*** Opening of Data to use ***

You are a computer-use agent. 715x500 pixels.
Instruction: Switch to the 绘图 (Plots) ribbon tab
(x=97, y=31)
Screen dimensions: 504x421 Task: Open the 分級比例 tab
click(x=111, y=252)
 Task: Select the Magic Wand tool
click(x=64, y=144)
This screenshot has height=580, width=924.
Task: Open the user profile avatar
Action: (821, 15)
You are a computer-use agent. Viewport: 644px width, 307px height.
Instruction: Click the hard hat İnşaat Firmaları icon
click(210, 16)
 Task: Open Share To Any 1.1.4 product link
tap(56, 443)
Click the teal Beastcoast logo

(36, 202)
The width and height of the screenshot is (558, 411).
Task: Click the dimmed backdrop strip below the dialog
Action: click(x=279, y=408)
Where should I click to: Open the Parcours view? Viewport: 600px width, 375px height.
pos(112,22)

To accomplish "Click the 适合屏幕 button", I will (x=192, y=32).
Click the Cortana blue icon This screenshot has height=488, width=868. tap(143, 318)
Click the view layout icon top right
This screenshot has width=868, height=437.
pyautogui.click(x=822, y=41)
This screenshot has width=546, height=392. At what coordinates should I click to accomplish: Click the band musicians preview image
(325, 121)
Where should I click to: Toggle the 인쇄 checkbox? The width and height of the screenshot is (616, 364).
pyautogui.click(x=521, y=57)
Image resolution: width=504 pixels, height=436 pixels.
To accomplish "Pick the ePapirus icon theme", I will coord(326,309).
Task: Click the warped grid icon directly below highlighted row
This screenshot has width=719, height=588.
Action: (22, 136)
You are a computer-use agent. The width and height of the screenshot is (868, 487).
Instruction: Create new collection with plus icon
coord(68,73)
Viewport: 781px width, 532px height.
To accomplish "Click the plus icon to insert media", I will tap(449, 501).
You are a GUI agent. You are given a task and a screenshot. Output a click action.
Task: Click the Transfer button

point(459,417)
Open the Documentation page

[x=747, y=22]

*** Close of Data to use ***

→ What is required: Report how many lines above include "will". Nothing else.

→ Exercise solution: 3